==== Data ====

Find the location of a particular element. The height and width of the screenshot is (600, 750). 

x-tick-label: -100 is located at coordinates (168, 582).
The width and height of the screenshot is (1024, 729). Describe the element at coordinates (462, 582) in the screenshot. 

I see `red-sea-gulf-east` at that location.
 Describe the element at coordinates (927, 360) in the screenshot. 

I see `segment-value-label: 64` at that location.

====
==== Data ====

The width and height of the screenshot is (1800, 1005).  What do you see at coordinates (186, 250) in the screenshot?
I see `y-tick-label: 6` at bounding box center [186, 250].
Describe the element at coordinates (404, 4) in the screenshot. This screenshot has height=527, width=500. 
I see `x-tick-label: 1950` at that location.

====

Try it:
Gather every line of the material above that contains the word "Describe" and copy each one out in full. Only matches with the same capitalization count.

Response area:
The width and height of the screenshot is (1024, 729). Describe the element at coordinates (462, 582) in the screenshot. 
 Describe the element at coordinates (927, 360) in the screenshot. 
Describe the element at coordinates (404, 4) in the screenshot. This screenshot has height=527, width=500. 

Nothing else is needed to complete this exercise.